Not that keeping it simple doesn’t stop the 44-strong cast of singers and dancers from having something like five different costumes each.

Making sure that they are all changed on time, and the soloists with their microphones in place, can be no easy task in the confines of such a small stage.

There are a few technical lessons to be learned: the placing of throat microphones should be dictated by sound quality, not the cut of the singer’s clothes.

If the microphone has to be turned up so far it distorts, no amount of looking good is going to save them. And too often singers miss their spotlight.

As the opening suite of numbers from the 60s progressed, however, confidence oozed into the numbers.
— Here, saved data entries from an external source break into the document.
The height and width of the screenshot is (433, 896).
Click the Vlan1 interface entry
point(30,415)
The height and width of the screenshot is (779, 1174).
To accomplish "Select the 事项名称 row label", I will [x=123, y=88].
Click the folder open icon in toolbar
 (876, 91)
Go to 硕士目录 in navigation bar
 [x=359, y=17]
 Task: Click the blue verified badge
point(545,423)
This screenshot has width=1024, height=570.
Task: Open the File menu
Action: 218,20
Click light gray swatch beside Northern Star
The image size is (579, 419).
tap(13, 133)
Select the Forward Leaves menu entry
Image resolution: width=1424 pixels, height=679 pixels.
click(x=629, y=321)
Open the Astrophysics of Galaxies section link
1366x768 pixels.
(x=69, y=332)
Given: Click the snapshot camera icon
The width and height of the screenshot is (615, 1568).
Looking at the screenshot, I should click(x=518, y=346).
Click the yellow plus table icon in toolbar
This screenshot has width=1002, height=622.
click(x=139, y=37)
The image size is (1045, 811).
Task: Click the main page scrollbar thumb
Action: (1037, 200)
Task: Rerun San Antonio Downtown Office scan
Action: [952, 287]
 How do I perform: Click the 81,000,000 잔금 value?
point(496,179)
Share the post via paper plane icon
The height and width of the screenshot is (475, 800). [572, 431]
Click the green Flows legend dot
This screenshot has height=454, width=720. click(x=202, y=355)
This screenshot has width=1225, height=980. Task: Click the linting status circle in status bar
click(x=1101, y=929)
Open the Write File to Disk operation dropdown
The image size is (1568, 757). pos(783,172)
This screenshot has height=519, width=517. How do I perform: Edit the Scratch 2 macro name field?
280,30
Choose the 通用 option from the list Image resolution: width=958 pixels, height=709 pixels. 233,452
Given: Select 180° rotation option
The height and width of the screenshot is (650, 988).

Emma Scott raised the hackles with her perfect opening to the Moody Blues’ Go Now, while Diane Dootson stepped out of the shadow to give California Dreaming a thorough dusting off.

By the time the anthemic version of With A Little Help From My Friends was under way, you knew that this was a night easily worth the price of the ticket.

The similar structure to the second suite of songs, Made in Britain, didn’t quite work because, despite top dance routines, Andy McGarry failed to find the necessary guts to bring off What Ever Happened to Saturday Night from Rocky Horror.

A suite of numbers from the film Moulin Rouge! is a brave undertaking in anyone’s books, but there was no lack of sparkle in this interpretation.

Indeed, Sparkling Diamonds was the most effective piece of presentation of the whole night, while El Tango de Roxanne married Ian Hunter’s raw bass with Robert Walker’s soaring voice.

Things can only seem quieter after such visual and aural excitement. And the final suites, showcasing American musicals and stage stars, brought many smiles of recognition. All told, a thoroughly satisfying evening.